9 stycznia 2018

Kolejne pytania o rekonstrukcję

(Fot. Adam Chelstowski / FORUM )

„Poprzedni ministrowie wykonali swoją pracę bardzo dobrze i chciałem im bardzo serdecznie za to podziękować”, powiedział żegnając odchodzących szefów resortów premier Mateusz Morawiecki. Wśród pożegnanych znaleźli się między innymi Antoni Macierewicz, Jan Szyszko i Witold Waszczykowski – ministrowie szczególnie znienawidzeni na europejskich salonach. Przypadek?

 

Kiedy w grudniu ubiegłego roku z fotela premiera „spadła” Beata Szydło, wiadomo było że ta decyzja stanowi początek zmian w szeregach „białoczerwonej drużyny”. Od tego czasu giełda nazwisk ministrów, którzy mogą pożegnać się z rządem, ruszyła pełną parą. Do najgorętszych należało bez wątpienia nazwisko Antoniego Macierewicza. Trudno sobie było wyobrazić, że tak mocno związany z wyjaśnianiem przyczyn katastrofy smoleńskiej polityk, może być niespokojny o swoją przyszłość w rządzie PiS. A jednak stało się. W tym momencie bez znaczenia jest jakie stanowisko przyjdzie mu pełnić, czy będzie marszałkiem, czy może wicemarszałkiem Sejmu, czy zostanie odesłany do „głębokiej rezerwy”.

Wesprzyj nas już teraz!

 

Warto w tym kontekście postawić dwa pytania:

 

Co sprawiło, że Mateusz Morawiecki, oczywiście nie bez wiedzy i akceptacji Jarosława Kaczyńskiego, zdecydował się na tak radykalny krok?

 

Jak na taką decyzję zareagują najwierniejsi wyborcy PiS, dla których Macierewicz był ucieleśnieniem walki o „dobrą zmianę”?

 

Na drugie pytanie nie jest trudno odpowiedzieć, można bowiem z dużą dozą prawdopodobieństwa przepuszczać, że gniew tej części elektoratu obróci się przeciwko prezydentowi Andrzejowi Dudzie, który nie od dziś obwiniany jest o „zmiękczanie” działań PiS. Na krytykę Jarosława Kaczyńskiego, który „stworzył” Andrzeja Dudę, a teraz rzekomo ugiął się pod jego presją, „ludowi pisowskiemu” może już nie starczyć odwagi. A przecież dla nikogo nie jest tajemnicą, że ostatnie słowo należało właśnie do szefa partii rządzącej. Ale może taki właśnie jest plan – zrzucić całą winę na „blokującego reformy” prezydenta? To zadeklarował już między innymi jeden z najwierniejszych druhów Macierewicza – Tomasz Sakiewicz, redaktor naczelny „Gazety Polskiej”. Wszystko to rodzi tym głębsze pytania, że wyborcom PiS nikt nawet nie próbował wyjaśnić przyczyny zmiany na stanowisku premiera. Tym razem również decyzje zapadały za zamkniętymi drzwiami, a nawet media związane z PiS nie były w stanie przewidzieć, co się stanie, ani przygotować swych czytelników do zmian.

Wyodrębnione rekordy:
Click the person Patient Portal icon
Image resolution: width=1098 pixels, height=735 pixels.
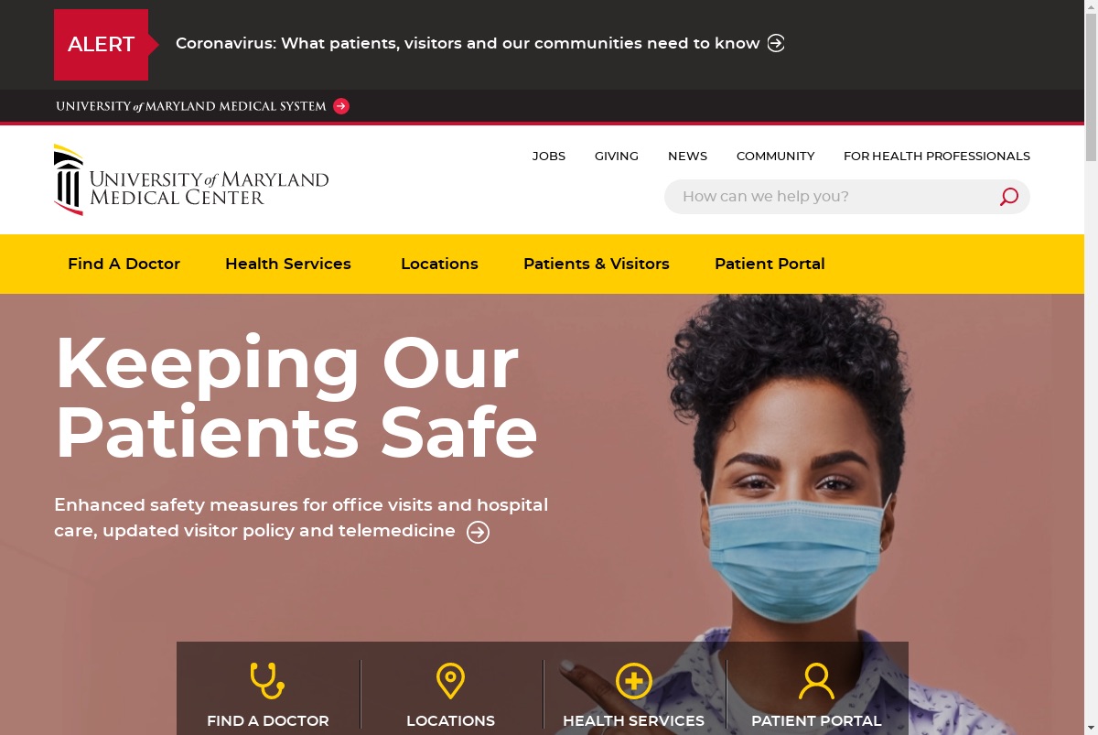pyautogui.click(x=816, y=682)

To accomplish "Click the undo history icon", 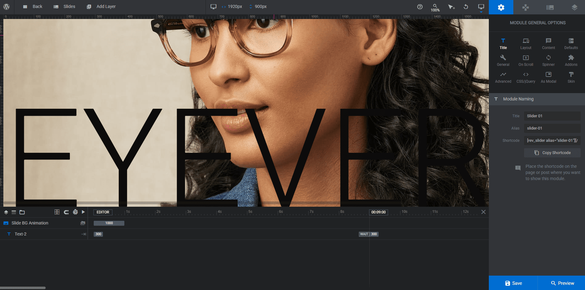I will [466, 7].
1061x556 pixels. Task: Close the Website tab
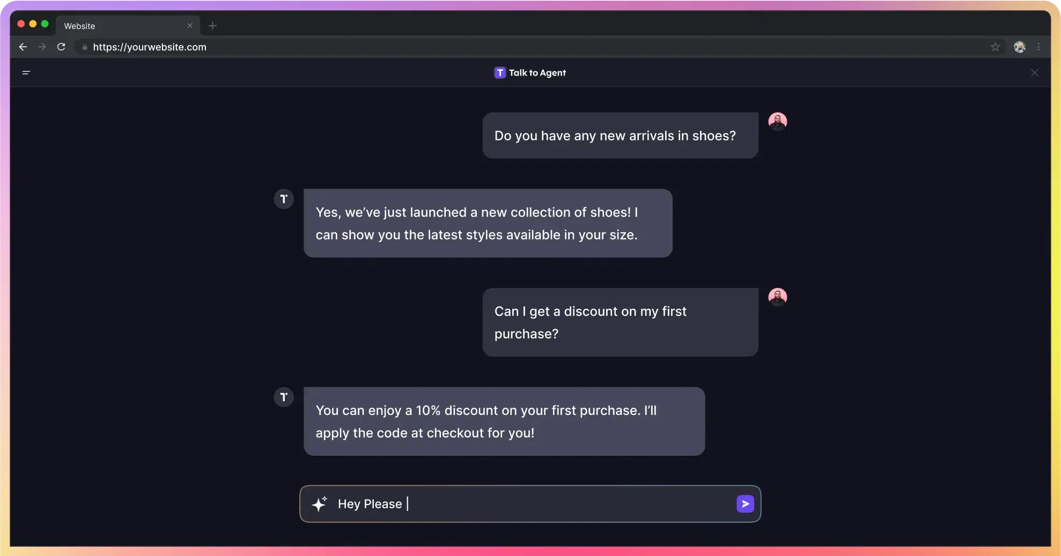(189, 26)
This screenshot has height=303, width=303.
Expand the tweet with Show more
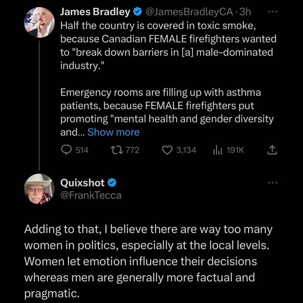[x=113, y=132]
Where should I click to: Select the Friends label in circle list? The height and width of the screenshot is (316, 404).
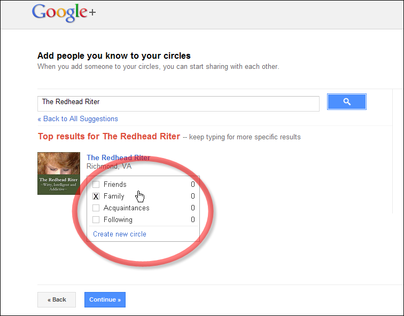tap(115, 185)
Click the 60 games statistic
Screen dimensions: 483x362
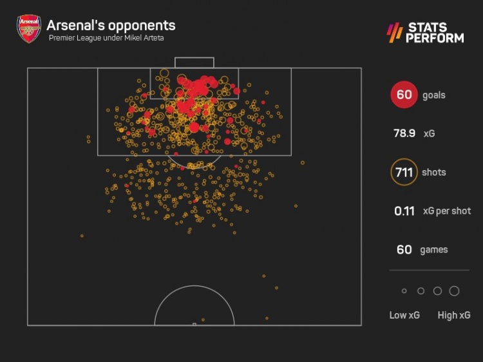tap(422, 249)
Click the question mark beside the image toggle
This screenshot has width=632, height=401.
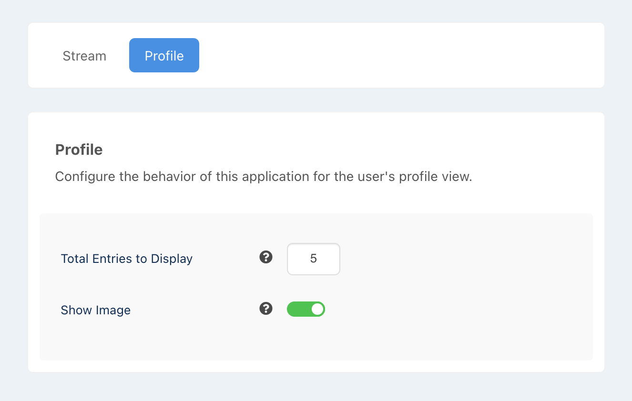265,309
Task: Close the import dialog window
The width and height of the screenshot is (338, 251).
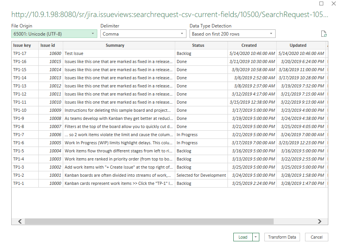Action: pos(333,4)
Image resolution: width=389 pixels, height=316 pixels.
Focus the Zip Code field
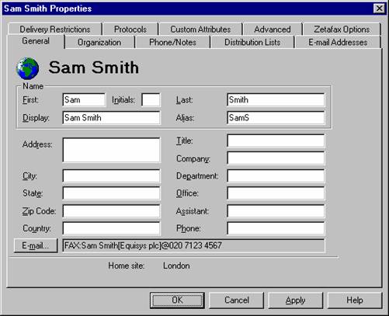[x=111, y=211]
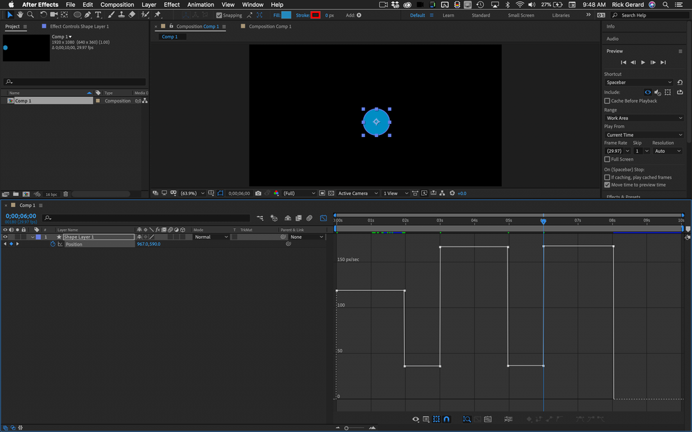Activate the Puppet Pin tool

point(157,15)
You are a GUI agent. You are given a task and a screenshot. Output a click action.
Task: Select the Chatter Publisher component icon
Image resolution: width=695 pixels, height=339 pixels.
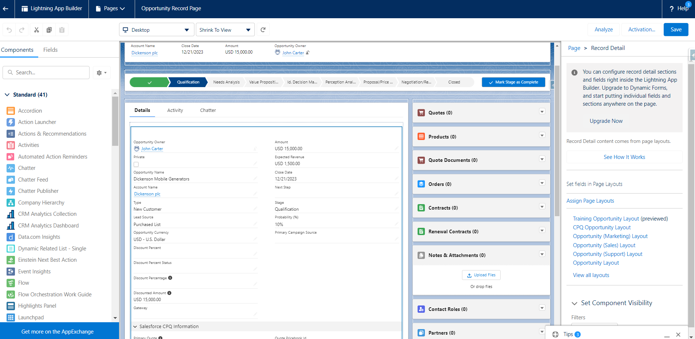tap(11, 191)
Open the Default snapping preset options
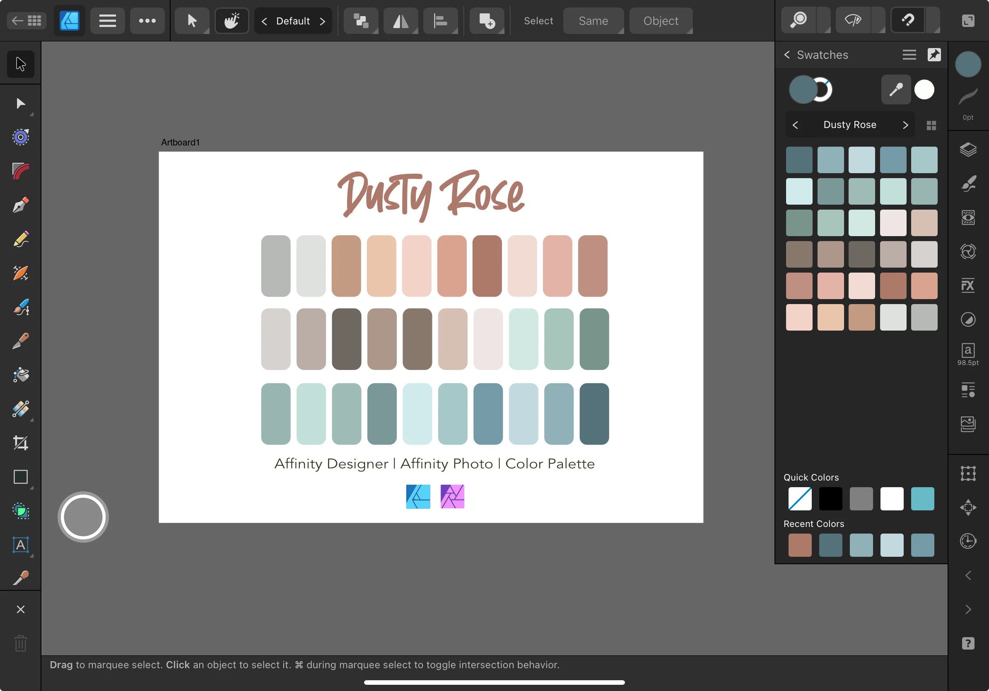The width and height of the screenshot is (989, 691). 293,21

WYZWANIA -
1) Kto jest redaktorem naczelnym „Gazety Polskiej” według tekstu o rekonstrukcji rządu?
2) Przepisz bez zmian wiersze rekordów od wiersza zawierającego „Click the question” aż do końca rekordów. Pomiń w odpowiedzi obrazy.

WYNIKI ZADAŃ -
1) Tomasz Sakiewicz.

2)
Click the question mark beside the image toggle
This screenshot has width=632, height=401.
265,309
Task: Close the import dialog window
The width and height of the screenshot is (338, 251).
Action: pos(333,4)
Image resolution: width=389 pixels, height=316 pixels.
Focus the Zip Code field
[x=111, y=211]
Activate the Puppet Pin tool

point(157,15)
You are a GUI agent. You are given a task and a screenshot. Output a click action.
Task: Select the Chatter Publisher component icon
Image resolution: width=695 pixels, height=339 pixels.
tap(11, 191)
Open the Default snapping preset options
The width and height of the screenshot is (989, 691). 293,21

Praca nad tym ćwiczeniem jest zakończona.